Learning to be Flexable During a Flare. 

I had great expectations for today. I was going to write a fantastic blog, and run a bunch of errands. I suppose I should be happy I accomplished getting out the door this morning. McKenna and I filled up the gas tank, picked up her charger from one of her besties houses, and even went to “the office” for an hour. I did get the pictures of the car wash we had for !mpact up on facebook, but that’s where my day fell apart. 

Even though I haven’t had chemo for seven months, it’s still in my body doing it’s job. Add in the prednisone, gabapentin, and other meds, and it’s a wonder I can function at all. Today, I couldn’t remember my passwords. I couldn’t login to my blog. After fourth minutes of anguish, I realized it wasn’t my password, it was the login I had wrong. Ugh!

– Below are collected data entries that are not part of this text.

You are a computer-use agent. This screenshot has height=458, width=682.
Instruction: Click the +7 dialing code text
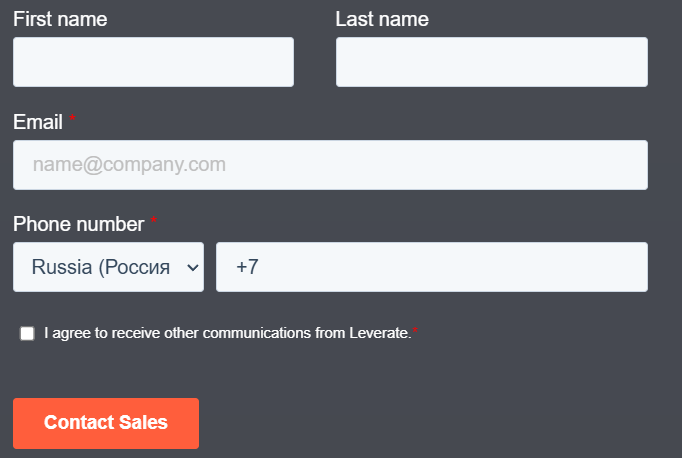click(x=247, y=268)
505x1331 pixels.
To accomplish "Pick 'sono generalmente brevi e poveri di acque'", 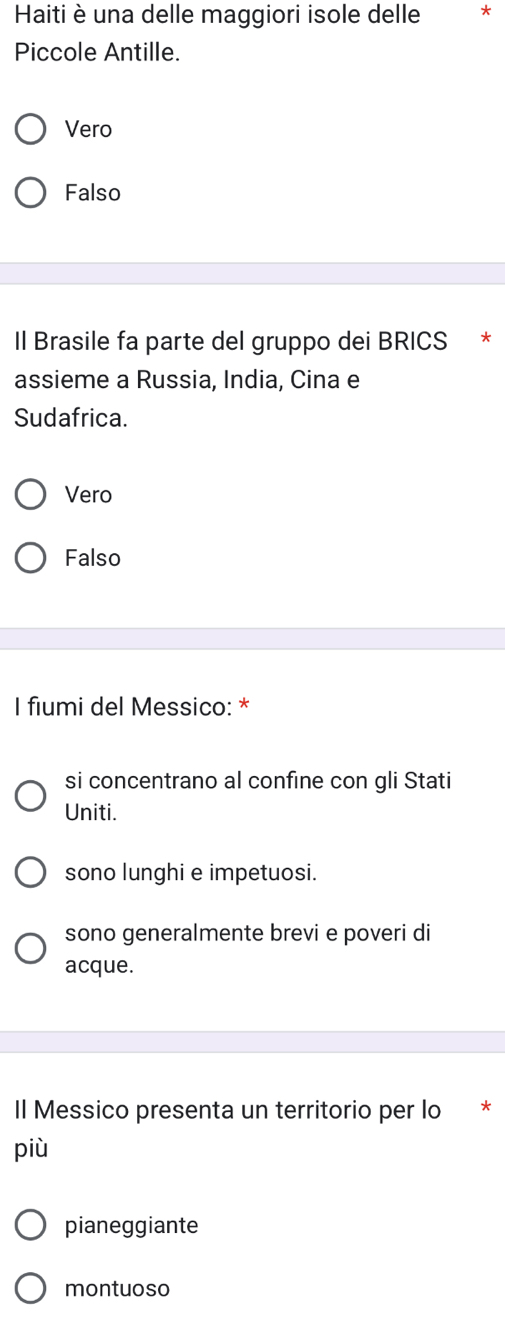I will [x=31, y=949].
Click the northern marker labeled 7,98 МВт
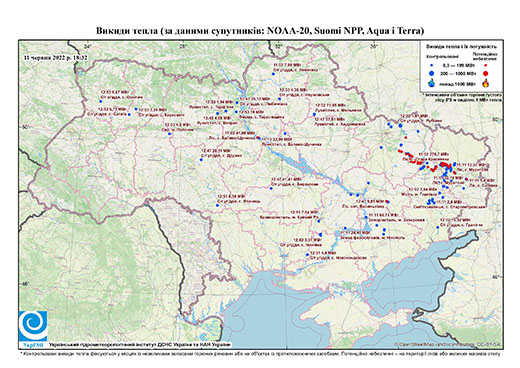Viewport: 520px width, 368px height. (273, 74)
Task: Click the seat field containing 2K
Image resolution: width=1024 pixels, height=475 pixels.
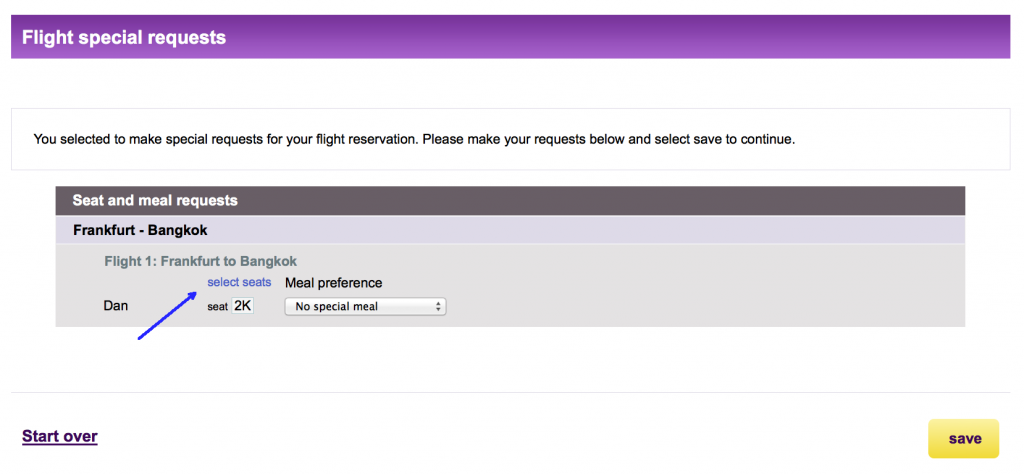Action: pos(243,306)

 We only had a limited time today, because McKenna is going on a picnic with some new friends that are house sitting nearby. The plan was to drop her off and run my errands, but as most of you living with a chronic illness know, you have to be flexable. My brain feels like it’s detached. I’m achy all over. I felt like I shouldn’t even be driving with my unfocused mind.  So now, I’m in bed, sweats on, bra off, and writing this un-epic blig post. I wish I had more energy and could do everything I used to do, but for now I’ll rest. 

4 thoughts on “Learning to be Flexable During a Flare. 

  1. Jessica's avatar Jessica says:

    I had a friend that experienced brain fog due to chemo. I remember her doctor giving her a few tips that might help. The doc told her to take omega 3 supplements (fish oil pills), do “brain” puzzles like crosswords and sodoku, eat foods with antioxidants, and a daily walk. She also bought a little notebook to keep with her at all times that had all her usernames/passwords. I think this blog is great thing for you and I look forward to reading your posts!